*What you have to do*. When the word "computer" shows up in a line of the data below, copy that whole line.
··· Given data
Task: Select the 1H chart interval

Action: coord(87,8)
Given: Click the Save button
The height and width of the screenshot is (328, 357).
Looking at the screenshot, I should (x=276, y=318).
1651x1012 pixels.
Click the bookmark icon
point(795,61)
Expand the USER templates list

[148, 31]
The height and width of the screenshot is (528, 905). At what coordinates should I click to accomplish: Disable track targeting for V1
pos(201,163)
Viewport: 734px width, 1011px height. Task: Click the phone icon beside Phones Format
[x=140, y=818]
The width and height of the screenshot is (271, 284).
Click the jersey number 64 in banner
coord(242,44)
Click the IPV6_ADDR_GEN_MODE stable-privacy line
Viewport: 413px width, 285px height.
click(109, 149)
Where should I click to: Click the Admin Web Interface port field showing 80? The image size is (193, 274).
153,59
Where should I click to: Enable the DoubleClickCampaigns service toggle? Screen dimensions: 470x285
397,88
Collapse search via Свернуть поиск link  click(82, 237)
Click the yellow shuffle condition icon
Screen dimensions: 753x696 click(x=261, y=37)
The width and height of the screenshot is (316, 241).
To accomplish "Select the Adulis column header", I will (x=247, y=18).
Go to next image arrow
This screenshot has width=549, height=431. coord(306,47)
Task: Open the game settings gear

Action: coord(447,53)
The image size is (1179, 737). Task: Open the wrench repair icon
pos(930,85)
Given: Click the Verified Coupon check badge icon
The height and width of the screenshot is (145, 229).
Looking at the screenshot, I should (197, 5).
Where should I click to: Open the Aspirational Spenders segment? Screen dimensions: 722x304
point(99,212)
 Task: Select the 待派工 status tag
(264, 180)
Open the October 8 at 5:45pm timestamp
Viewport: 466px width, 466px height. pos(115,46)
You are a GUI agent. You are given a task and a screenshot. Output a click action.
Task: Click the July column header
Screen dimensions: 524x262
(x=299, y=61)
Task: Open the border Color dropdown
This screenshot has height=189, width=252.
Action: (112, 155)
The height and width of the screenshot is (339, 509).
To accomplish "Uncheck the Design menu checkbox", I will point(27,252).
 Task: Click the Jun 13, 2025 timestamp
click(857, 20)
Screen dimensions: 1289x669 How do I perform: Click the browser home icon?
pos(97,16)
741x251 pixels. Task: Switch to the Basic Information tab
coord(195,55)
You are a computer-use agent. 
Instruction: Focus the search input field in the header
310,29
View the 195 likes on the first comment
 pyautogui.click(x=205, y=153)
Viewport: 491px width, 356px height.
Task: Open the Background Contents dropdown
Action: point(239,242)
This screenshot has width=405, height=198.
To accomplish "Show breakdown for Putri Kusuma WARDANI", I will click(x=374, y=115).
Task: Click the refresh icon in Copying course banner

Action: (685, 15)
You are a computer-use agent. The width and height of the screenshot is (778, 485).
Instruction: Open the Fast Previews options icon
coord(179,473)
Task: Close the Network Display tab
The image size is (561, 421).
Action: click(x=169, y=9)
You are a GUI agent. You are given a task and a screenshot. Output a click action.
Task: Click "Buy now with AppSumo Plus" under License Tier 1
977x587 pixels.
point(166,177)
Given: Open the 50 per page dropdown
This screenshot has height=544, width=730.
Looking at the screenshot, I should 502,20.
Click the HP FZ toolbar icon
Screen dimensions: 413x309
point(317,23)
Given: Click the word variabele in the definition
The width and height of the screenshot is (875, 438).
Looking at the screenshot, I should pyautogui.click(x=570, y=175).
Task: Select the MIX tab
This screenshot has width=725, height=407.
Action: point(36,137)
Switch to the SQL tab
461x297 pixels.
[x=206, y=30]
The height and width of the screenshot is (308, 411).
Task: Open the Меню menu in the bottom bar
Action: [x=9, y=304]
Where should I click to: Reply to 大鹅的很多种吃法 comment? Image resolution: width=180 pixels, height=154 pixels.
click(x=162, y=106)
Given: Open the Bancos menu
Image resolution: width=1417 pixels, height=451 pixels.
······
*Task output*.
You are a computer-use agent. 
You are a computer-use agent. The width and height of the screenshot is (778, 485).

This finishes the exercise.